Records from a collection:
━━━━━━━━━━━━━━━━━━━━━━━━━━━━━━

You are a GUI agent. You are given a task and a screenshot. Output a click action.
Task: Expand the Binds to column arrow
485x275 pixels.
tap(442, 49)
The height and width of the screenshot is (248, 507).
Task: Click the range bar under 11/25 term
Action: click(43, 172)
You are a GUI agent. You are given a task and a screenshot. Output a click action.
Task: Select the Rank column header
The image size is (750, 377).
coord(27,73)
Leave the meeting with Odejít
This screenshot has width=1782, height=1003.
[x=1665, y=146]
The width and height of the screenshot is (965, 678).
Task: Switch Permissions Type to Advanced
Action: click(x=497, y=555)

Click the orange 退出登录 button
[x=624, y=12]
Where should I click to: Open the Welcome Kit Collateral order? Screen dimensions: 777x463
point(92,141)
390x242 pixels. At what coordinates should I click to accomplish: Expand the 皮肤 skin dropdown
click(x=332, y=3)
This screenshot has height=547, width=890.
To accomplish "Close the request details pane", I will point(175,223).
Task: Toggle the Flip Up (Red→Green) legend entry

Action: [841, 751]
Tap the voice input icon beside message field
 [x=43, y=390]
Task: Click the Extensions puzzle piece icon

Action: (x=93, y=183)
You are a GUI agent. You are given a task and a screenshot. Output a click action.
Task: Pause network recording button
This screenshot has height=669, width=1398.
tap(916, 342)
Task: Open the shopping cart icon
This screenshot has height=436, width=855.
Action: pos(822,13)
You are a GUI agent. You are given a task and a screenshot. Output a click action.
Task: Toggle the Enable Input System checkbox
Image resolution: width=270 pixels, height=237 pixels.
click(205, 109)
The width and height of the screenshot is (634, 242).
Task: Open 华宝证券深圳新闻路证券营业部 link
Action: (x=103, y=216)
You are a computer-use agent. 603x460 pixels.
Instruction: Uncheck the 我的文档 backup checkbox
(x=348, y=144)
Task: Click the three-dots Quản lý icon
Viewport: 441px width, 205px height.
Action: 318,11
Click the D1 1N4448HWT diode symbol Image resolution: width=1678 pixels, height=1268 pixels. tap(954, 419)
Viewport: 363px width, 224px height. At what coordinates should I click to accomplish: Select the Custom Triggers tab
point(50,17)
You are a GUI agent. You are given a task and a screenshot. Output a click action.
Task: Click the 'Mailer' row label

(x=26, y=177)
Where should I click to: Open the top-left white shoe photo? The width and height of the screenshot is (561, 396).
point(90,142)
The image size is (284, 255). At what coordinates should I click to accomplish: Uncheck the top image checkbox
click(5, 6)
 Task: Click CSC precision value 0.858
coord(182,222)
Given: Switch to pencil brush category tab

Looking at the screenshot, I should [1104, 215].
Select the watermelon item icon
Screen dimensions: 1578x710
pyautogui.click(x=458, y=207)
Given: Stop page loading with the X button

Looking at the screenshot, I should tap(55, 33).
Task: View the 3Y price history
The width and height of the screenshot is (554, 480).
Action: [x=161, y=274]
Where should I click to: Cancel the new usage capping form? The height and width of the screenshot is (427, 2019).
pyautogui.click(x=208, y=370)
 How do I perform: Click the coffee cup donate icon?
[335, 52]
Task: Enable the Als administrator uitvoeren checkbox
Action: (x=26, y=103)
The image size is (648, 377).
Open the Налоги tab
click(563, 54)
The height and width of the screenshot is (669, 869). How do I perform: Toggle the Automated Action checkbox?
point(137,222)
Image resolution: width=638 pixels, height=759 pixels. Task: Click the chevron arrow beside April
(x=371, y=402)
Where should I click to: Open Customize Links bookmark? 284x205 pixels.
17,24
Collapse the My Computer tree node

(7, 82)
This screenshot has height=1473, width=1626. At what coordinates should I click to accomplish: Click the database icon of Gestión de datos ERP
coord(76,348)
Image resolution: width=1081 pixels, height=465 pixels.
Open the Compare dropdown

━━━━━━━━━━━━━━━━━━━━━━━━━━━━━━

## WRITTEN REQUEST
Transcribe all of the lines above exactly as they stand.

## WRITTEN ANSWER
You are a GUI agent. You are given a task and a screenshot. Output a click action.
Task: Expand the Binds to column arrow
485x275 pixels.
tap(442, 49)
The height and width of the screenshot is (248, 507).
Task: Click the range bar under 11/25 term
Action: click(43, 172)
You are a GUI agent. You are given a task and a screenshot. Output a click action.
Task: Select the Rank column header
The image size is (750, 377).
coord(27,73)
Leave the meeting with Odejít
This screenshot has width=1782, height=1003.
[x=1665, y=146]
The width and height of the screenshot is (965, 678).
Task: Switch Permissions Type to Advanced
Action: click(x=497, y=555)

Click the orange 退出登录 button
[x=624, y=12]
Where should I click to: Open the Welcome Kit Collateral order? Screen dimensions: 777x463
point(92,141)
390x242 pixels. At what coordinates should I click to accomplish: Expand the 皮肤 skin dropdown
click(x=332, y=3)
This screenshot has height=547, width=890.
To accomplish "Close the request details pane", I will point(175,223).
Task: Toggle the Flip Up (Red→Green) legend entry

Action: [841, 751]
Tap the voice input icon beside message field
 [x=43, y=390]
Task: Click the Extensions puzzle piece icon

Action: (x=93, y=183)
You are a GUI agent. You are given a task and a screenshot. Output a click action.
Task: Pause network recording button
This screenshot has height=669, width=1398.
tap(916, 342)
Task: Open the shopping cart icon
This screenshot has height=436, width=855.
Action: pos(822,13)
You are a GUI agent. You are given a task and a screenshot. Output a click action.
Task: Toggle the Enable Input System checkbox
Image resolution: width=270 pixels, height=237 pixels.
click(205, 109)
The width and height of the screenshot is (634, 242).
Task: Open 华宝证券深圳新闻路证券营业部 link
Action: (x=103, y=216)
You are a computer-use agent. 603x460 pixels.
Instruction: Uncheck the 我的文档 backup checkbox
(x=348, y=144)
Task: Click the three-dots Quản lý icon
Viewport: 441px width, 205px height.
Action: 318,11
Click the D1 1N4448HWT diode symbol Image resolution: width=1678 pixels, height=1268 pixels. tap(954, 419)
Viewport: 363px width, 224px height. At what coordinates should I click to accomplish: Select the Custom Triggers tab
point(50,17)
You are a GUI agent. You are given a task and a screenshot. Output a click action.
Task: Click the 'Mailer' row label

(x=26, y=177)
Where should I click to: Open the top-left white shoe photo? The width and height of the screenshot is (561, 396).
point(90,142)
The image size is (284, 255). At what coordinates should I click to accomplish: Uncheck the top image checkbox
click(5, 6)
 Task: Click CSC precision value 0.858
coord(182,222)
Given: Switch to pencil brush category tab

Looking at the screenshot, I should [1104, 215].
Select the watermelon item icon
Screen dimensions: 1578x710
pyautogui.click(x=458, y=207)
Given: Stop page loading with the X button

Looking at the screenshot, I should tap(55, 33).
Task: View the 3Y price history
The width and height of the screenshot is (554, 480).
Action: [x=161, y=274]
Where should I click to: Cancel the new usage capping form? The height and width of the screenshot is (427, 2019).
pyautogui.click(x=208, y=370)
 How do I perform: Click the coffee cup donate icon?
[335, 52]
Task: Enable the Als administrator uitvoeren checkbox
Action: (x=26, y=103)
The image size is (648, 377).
Open the Налоги tab
click(563, 54)
The height and width of the screenshot is (669, 869). How do I perform: Toggle the Automated Action checkbox?
point(137,222)
Image resolution: width=638 pixels, height=759 pixels. Task: Click the chevron arrow beside April
(x=371, y=402)
Where should I click to: Open Customize Links bookmark? 284x205 pixels.
17,24
Collapse the My Computer tree node

(7, 82)
This screenshot has height=1473, width=1626. At what coordinates should I click to accomplish: Click the database icon of Gestión de datos ERP
coord(76,348)
Image resolution: width=1081 pixels, height=465 pixels.
Open the Compare dropdown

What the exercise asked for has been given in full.